Text passage:
Her book is a heartrending but also a violent tale about the laws of the white man, the fight against nature (for water), prejudice, customs and inveterate beliefs (healing), and also about the mysterious and sacred moments in the life of the Natives (e.g., dancing).

Life before colonization
The extreme violence of life before colonization is expressed in a Masai dream: `in the old days it was good fun. When the Kikuyu or the Wakamba had got a fat piece of land and fat herds, we came to them. First we killed all men and male children with steel. We ate the sheep and goats. Then before going away, we killed off the women with wood.'

Colonization
The white man stole the black man's land by creating a `Protectorate'. According to the latter's laws, the Natives could not own land (!). But as Karen Blixen says, 'it is more than their land you take away. It is their past, their roots and their identity.'
The Natives were also bombarded by competing Missions: `the intolerance that one Christian Church showed towards the other.'
The treatment of the blacks by the white colons was nothing more than a master/slave relation.

Element and text position data:
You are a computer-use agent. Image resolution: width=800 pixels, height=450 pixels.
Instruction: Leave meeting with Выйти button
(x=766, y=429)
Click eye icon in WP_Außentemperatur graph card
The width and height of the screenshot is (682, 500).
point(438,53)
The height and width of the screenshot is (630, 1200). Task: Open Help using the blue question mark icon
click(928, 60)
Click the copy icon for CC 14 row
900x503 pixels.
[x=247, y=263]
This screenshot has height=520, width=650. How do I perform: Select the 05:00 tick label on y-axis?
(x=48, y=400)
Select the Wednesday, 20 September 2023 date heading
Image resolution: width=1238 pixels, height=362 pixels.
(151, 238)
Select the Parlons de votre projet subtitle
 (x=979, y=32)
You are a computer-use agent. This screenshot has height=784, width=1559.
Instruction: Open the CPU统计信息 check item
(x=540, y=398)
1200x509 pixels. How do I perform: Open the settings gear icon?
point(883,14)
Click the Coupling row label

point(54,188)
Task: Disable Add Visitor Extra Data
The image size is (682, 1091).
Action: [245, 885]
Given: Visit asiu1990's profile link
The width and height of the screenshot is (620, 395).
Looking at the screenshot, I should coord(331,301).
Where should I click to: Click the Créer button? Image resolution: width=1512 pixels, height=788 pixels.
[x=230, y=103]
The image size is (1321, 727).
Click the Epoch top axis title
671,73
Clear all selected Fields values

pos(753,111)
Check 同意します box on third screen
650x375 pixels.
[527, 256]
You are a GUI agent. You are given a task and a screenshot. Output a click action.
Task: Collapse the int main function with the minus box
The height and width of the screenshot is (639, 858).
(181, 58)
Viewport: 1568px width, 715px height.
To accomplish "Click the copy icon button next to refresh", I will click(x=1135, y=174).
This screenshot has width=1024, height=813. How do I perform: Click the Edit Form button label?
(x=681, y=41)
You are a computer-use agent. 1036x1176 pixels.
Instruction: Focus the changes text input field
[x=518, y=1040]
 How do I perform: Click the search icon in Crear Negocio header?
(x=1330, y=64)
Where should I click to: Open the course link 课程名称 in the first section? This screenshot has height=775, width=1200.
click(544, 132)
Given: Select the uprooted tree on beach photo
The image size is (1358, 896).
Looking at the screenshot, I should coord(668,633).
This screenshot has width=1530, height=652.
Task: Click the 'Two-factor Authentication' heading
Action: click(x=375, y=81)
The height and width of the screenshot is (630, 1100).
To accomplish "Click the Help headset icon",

Task set:
• A. Using the passage on colonization, decide whether each statement agrees with it. Answer yes or no for each and quote the words that decide it.
(i) In the Masai dream, the women were killed with steel.
(ii) The Natives faced competing Missions.
(iii) The white colons' treatment of the blacks is described as a master/slave relation.
• B. Write the next part of the passage on colonization, starting after its last sentence.
The entries are separate material from the passage on colonization.

Results by task:
• A.
(i) No: "we killed off the women with wood."
(ii) Yes: "The Natives were also bombarded by competing Missions"
(iii) Yes: "The treatment of the blacks by the white colons was nothing more than a master/slave relation."

• B.
The Natives
In some aspects, the white man filled in the mind of the Natives the place God takes in the minds of the colons.
For the Natives, something written was taken as an evangel.
Their wealth was their livestock, but also `eroticism (which) runs through their entire existence. It is the number and quality of the wives which decides a man's success and happiness in life, and his own worth.'
The fact that `some nations gave away their maidens to their husbands for nothing' was for them incomprehensible. More, `one tribe was so depraved as to pay the bridegroom. Where was their self-respect?'
In judicial affairs, the Natives didn't look for the motive of the crime. The damage done (even in the case of murder) had to be compensated by replacement (cattle).

Karen Blixen's book sketches an objective, but `human' picture of, all things considered, a shameless period of exploitation in the history of mankind.

Highly recommended.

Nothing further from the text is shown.